Несмотря на бестактность младшей невестки, дед на нее не сердился. Она была, конечно, не очень тонко воспитана, но ее молодость, чистосердечие и изумительная красота восполняли недостатки воспитания. В ней было столько веселого изящества и добродушной распущенности, что сердиться было просто невозможно. Сын Костя был влюблен в нее, она обожала своего мужа, а дед умел ценить чистоту чувств, и его большие голубые зоркие глаза с удовольствием отмечали ее малейшее проявление во всех, а особенно в близких ему людях.

Он любил своих невесток. Он был рад, что бог послал его сыновьям истинную любовь. Да, он сам руководил выбором и он сам одобрял невест для своих сыновей, но именно потому, что его действиями руководило Небо, он не ошибался в выборе и польза сочеталась с любовью. Он любил своих невесток, и было огорчительно пить чай нынче вечером в отсутствие Marie, старшей из них. Он отхлебывал чай, а сам представлял ее лицо, не столько красивое, сколько прекрасное, осененное кротким и проникновенным светом громадных внимательных глаз; он представлял ее тонкий рот со сжатыми губами, свидетельствовавший о сдержанности, и легкую ироническую улыбку, так контрастировавшую с выражением глаз. Он любил ее, как мог любить прекрасную женщину, избранную его старшим сыном, хотя в этом выборе была тайная доля его участия, и он уважал невестку и ценил каждое сказанное ею редкое слово.

– Твоя maman нездорова, – сказал дед самому младшему внуку Владимиру, – а ты так расшалился… Ну? Ты понял, что я тебе твержу?…

– Понял, – сказал маленький Владимир и принялся щипать деда за ногу.

– Ах, какой шалун, – сказала бабушка Александра Федоровна. – Но разве можно наказать такого красавчика?
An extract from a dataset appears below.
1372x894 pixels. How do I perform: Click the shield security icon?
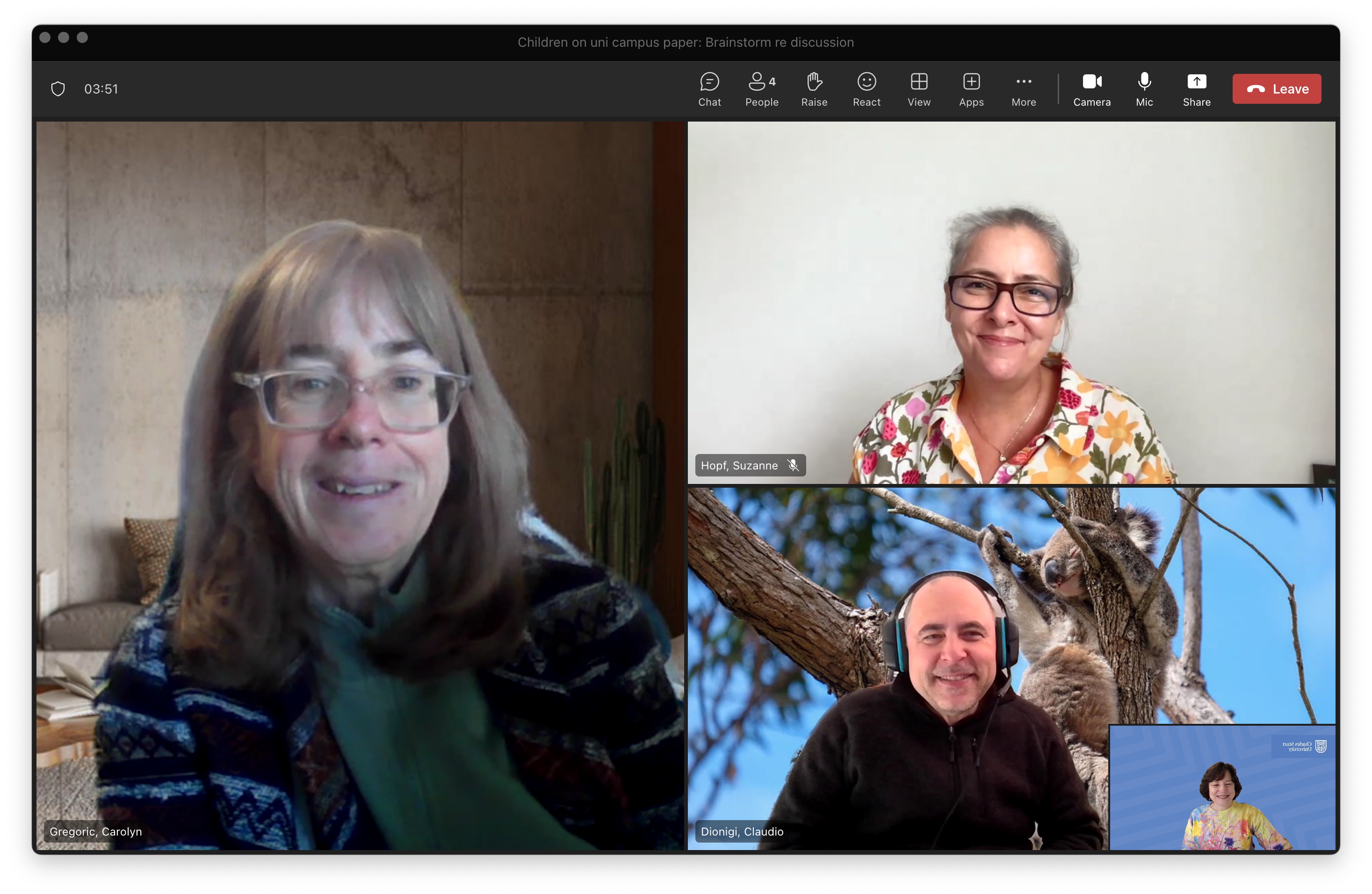coord(58,89)
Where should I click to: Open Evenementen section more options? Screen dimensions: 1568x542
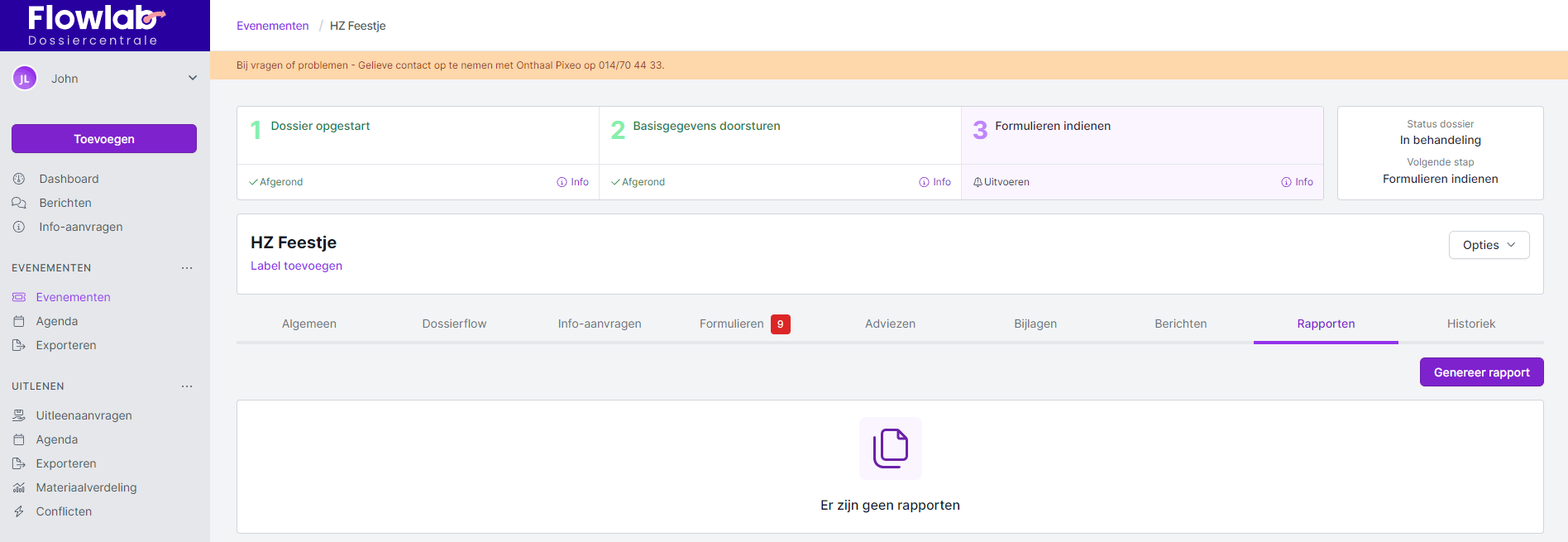click(x=187, y=268)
Это невозможно…

– Вы любите его? – спросил дед, обернувшись к бабушке. – За что же?

– Как же его не любить? – сказала бабушка. – Он ведь такой славный мальчик, и он очень любит свою бедную maman, и вас, и меня…

– Вот как? – удивился дед. – А я–то думал, что он просто шалун.

– Он просто глупый, – сказал Саша–маленький.

– Я всех люблю, – сказал Владимир. – И Сашу…

«Он в таком возрасте, – подумал дед, – что его любовь пока еще стоит многого, хотя она и коротка».

Когда наступал час чаепития, вся большая семья деда сходилась в малую гостиную, испытывая особые чувства, которых никто из них, пожалуй, не сумел бы объяснить и над которыми они никогда не задумывались. Положение этой семьи в обществе было столь высоко, а потому и жизнь ее была столь непохожа на жизнь окружающих ее людей, что каждый из членов этой семьи, сам того не замечая, с малых лет начинал ощущать себя подвластным законам некоей высшей идеи, рядом с которой бессильны и ничтожны все твои маленькие и робкие пристрастия. С малых лет они принимали на плечи тяжкий груз и сурового регламента, подчиняющего себе даже их сновидения, и фантастических ритуалов, которыми становилось все: походка и одеяние, еда и веселье, брачная жизнь и чтение книг, выбор друзей и выражение чувств; и даже их смерть не выходила за рамки приличествующего их семье и сама тоже была не просто кончиной, а трагическим торжественным ритуалом. С малых лет они становились рабами непререкаемых установлений и невероятных условностей, с беспощадностью вычеркивающих из их жизни все непредусмотренное, и они без сожаления расставались с непосредственностью и слабостями, которые с удивительной бестактностью время от времени все же навязывала им их человеческая природа.